Alla Francia, che controlla buona parte dei Paesi della costa atlantica africana e della regione del Sahel, mancava la casella libica per riaffermare la leadership nel “continente nero”. È una questione di rapporti di forza: i governi italiani non avrebbero dovuto permettere che quel cerchio si chiudesse. Non era riuscito alle bombe di Nicolas Sarkozy il colpo di mano che adesso si concede il “diplomatico” Macron. Eppure all’Italia era stato chiesto a più riprese dal potente alleato d’Oltreoceano di risolvere la crisi libica. Ma tutti gli inquilini succedutisi dal 2011 in poi a Palazzo Chigi hanno fatto orecchie da mercante lasciando che la situazione s’incancrenisse. Un’inaccettabile inanità che ha raggiunto l’acme quando, in barba al buon senso, l’ex premier Matteo Renzi si è piegato alla decisione dei partner occidentali di riconoscere il governo fantoccio  di al-Sarraj a Tripoli benché fosse noto a tutti che il prescelto non avesse alcun peso reale nel Paese e di sbarrare la strada ad Haftar, l’uomo forte che controlla ciò che resta dell’esercito regolare libico.

L’andare costantemente a rimorchio delle decisioni altrui è la cifra della sinistra al governo, che non si è smentita anche quando avrebbe dovuto mantenersi rigorosamente al di sopra delle parti in guerra.
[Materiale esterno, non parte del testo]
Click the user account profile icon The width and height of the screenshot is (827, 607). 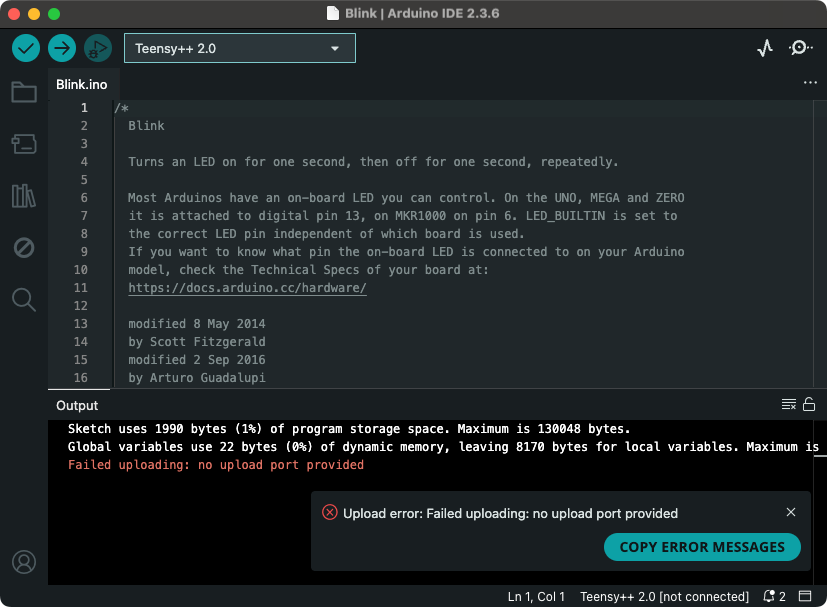click(x=24, y=562)
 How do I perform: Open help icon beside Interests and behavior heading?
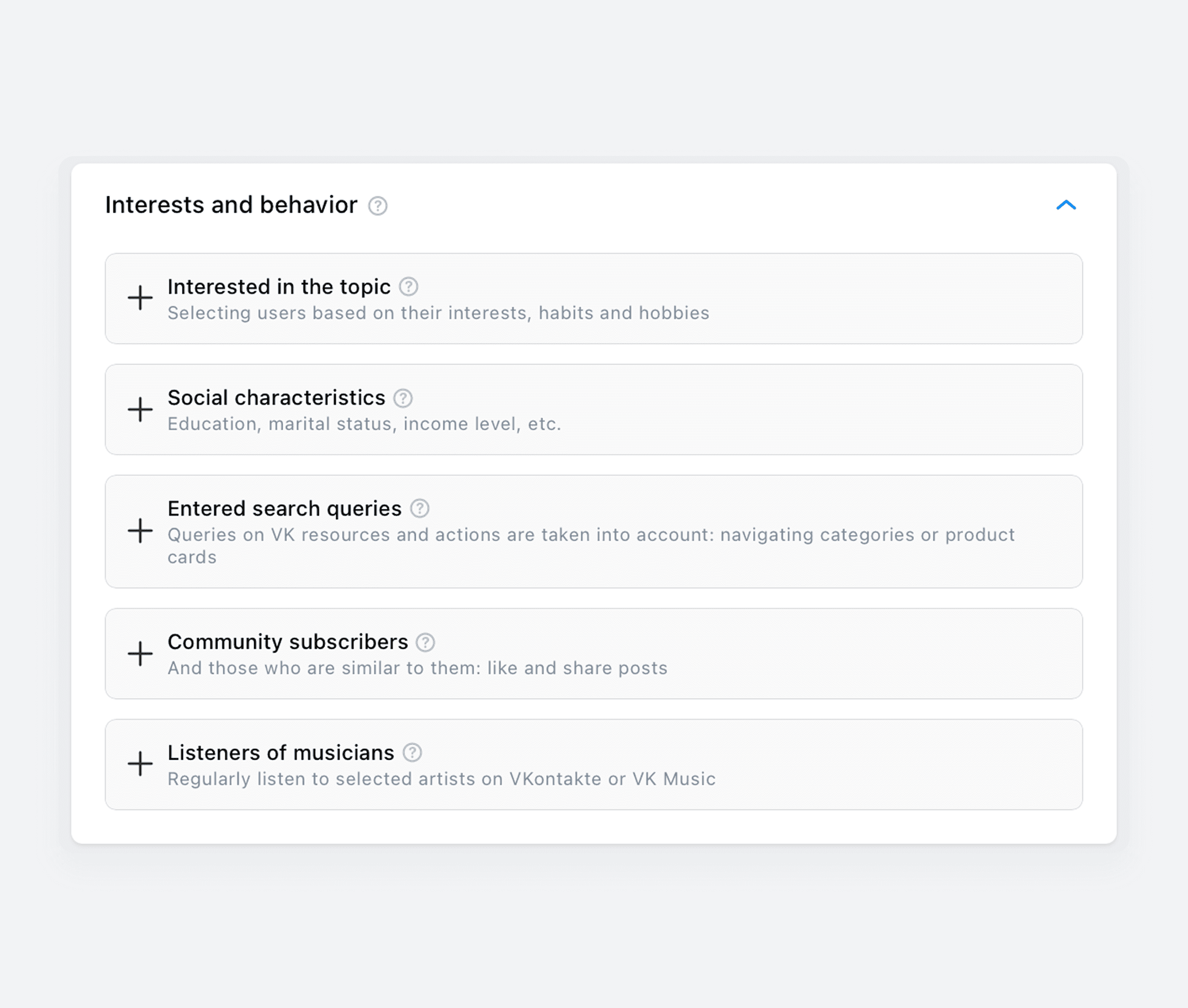[378, 206]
Il vuoto diproposta generato dall’abdicazione italiana al suo ruolo di guida del negoziato di pace ha dato l’opportunità all’astuto generale Haftar di procurarsi altri sponsor puntualmente trovati nel presidente egiziano al-Sisi, in Vladimir Putin e nell’inquilino dell’Eliseo. Non c’è alcun destino cinico e baro con cui prendersela per l’esclusione di fatto dell’Italia dalla partita libica. In politica, come nella vita, si raccoglie ciò che si semina. È colpa dei nostri recenti governi se oggi siamo esclusi da tutti i tavoli decisionali. E se l’Italia è divenuta una piccola cosa a cui chiunque, anche un grossolano capopopolo ungherese, osi dare ordini. E che nessuno si pari dietro la favoletta dell’ideale europeo. Quando ci sono in ballo gli interessi di bottega ciascuno pensa a sé. E noi? Quando ci verrà in mente che l’Italia è qualcosa di meglio di un’irrilevante espressione geografica?